Líderes de quadrilha acusada de vender drogas em faculdades levavam vida de luxo

Polícia

Líderes de quadrilha acusada de vender drogas em faculdades levavam vida de luxo

Segundo as investigações, eles ostentavam pelas redes sociais tudo aquilo que conseguiam graças ao dinheiro do tráfico de entorpecentes e de armas

Suspeitos de integrarem quadrilha acusada de traficar drogas e armas no Estado foram presos nesta quinta-feira Foto: ​TV Vitória

Uma grande organização criminosa acusada de vender drogas para universitários no Espírito Santo foi desmontada pela polícia nesta quinta-feira (18)De acordo com o Núcleo de Repressão as Organizações Criminosas (Nuroc), responsável pela operação, os líderes dessa quadrilha costumavam levar uma vida de ostentação e exibiam, pelas redes sociais, objetos de luxo adquiridos graças ao dinheiro proveniente do tráfico de entorpecentes e de armas.

# # # #

> **Lista de tarefas**
[A] Segundo a notícia sobre a quadrilha acusada de vender drogas em faculdades, em que estado a organização criminosa vendia drogas para universitários?
[B] Retome a notícia sobre a quadrilha acusada de vender drogas em faculdades e dê continuidade ao texto a partir do ponto em que ele termina.
Os registros não são necessários para resolver as tarefas.

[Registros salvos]

# # # #

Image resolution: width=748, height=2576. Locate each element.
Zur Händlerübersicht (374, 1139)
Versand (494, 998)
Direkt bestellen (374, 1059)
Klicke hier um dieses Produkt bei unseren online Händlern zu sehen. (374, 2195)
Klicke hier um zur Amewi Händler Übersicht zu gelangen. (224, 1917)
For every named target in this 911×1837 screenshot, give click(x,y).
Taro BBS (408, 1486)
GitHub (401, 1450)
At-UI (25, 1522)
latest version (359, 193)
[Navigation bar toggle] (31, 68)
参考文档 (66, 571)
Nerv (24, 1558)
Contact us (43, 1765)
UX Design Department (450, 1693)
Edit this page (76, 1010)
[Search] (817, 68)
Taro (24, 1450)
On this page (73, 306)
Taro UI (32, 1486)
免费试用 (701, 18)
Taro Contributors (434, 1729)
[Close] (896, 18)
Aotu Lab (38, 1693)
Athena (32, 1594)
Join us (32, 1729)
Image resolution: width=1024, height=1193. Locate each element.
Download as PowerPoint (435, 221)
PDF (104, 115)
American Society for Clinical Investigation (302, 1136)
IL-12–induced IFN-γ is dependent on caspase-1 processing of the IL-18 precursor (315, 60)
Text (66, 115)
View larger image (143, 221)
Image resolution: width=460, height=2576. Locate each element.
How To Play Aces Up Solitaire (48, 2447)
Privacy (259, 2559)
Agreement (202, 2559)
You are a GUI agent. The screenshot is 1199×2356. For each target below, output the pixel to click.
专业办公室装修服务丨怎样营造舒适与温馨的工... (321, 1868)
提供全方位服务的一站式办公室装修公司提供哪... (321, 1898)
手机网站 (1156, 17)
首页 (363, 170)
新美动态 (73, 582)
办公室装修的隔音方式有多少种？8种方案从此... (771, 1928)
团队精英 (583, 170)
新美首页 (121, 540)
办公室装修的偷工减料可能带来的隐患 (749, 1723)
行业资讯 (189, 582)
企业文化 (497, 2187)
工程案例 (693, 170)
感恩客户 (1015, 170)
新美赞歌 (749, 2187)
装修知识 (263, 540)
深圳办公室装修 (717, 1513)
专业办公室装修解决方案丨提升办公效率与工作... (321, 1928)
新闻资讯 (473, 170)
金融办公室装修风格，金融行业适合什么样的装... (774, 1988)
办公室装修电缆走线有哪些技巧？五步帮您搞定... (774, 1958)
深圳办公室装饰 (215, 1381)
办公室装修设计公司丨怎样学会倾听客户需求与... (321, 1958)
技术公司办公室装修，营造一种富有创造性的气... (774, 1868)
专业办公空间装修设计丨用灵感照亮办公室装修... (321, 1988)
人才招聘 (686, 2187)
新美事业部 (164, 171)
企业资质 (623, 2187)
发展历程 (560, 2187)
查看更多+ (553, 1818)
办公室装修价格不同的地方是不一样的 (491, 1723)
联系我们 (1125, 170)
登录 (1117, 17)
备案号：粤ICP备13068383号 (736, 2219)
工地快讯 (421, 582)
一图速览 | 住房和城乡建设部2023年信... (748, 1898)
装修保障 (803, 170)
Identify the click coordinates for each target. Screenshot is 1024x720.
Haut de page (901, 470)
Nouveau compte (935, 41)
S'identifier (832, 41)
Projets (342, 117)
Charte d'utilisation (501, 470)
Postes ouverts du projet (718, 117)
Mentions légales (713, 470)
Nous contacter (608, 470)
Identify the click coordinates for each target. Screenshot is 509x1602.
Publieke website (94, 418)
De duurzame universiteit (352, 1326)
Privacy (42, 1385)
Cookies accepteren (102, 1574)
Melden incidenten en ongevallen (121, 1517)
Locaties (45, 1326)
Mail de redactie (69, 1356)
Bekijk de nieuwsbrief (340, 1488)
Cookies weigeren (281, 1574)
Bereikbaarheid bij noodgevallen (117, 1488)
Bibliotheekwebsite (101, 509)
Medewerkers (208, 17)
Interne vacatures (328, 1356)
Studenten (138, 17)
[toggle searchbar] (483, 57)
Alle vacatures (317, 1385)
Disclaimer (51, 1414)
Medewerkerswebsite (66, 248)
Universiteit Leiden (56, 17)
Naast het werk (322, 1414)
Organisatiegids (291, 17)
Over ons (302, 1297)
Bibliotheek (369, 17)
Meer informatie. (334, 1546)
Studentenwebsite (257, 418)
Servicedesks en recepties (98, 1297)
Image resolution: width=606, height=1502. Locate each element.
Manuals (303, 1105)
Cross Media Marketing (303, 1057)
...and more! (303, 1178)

# # # #

> **Respostas do exercício**
[A] No Espírito Santo.

[B]
"Eles movimentavam grandes quantias em dinheiro e, a partir dessa movimentação, aproveitavam para usufruir o produto ilícito do tráfico", afirmou a delegada Lana Lages, responsável pelas investigações.

De acordo com a polícia, as atividades do grupo, responsável por grande parte do tráfico de armas e drogas no Espírito Santo, começaram em Aracruz, no norte do Estado, há cerca de um ano, mas logo se espalharam para outros municípios do norte e noroeste capixaba, além da Grande Vitória. 

Ainda segundo a polícia, os três chefes da organização estão presos: Bryan Lyrio Deolino, Ygor Bisi Pena e Edmar Brandão Moreira. Além dos chefes, a quadrilha contava com gerentes regionais, distribuidores e até responsáveis pela contabilidade.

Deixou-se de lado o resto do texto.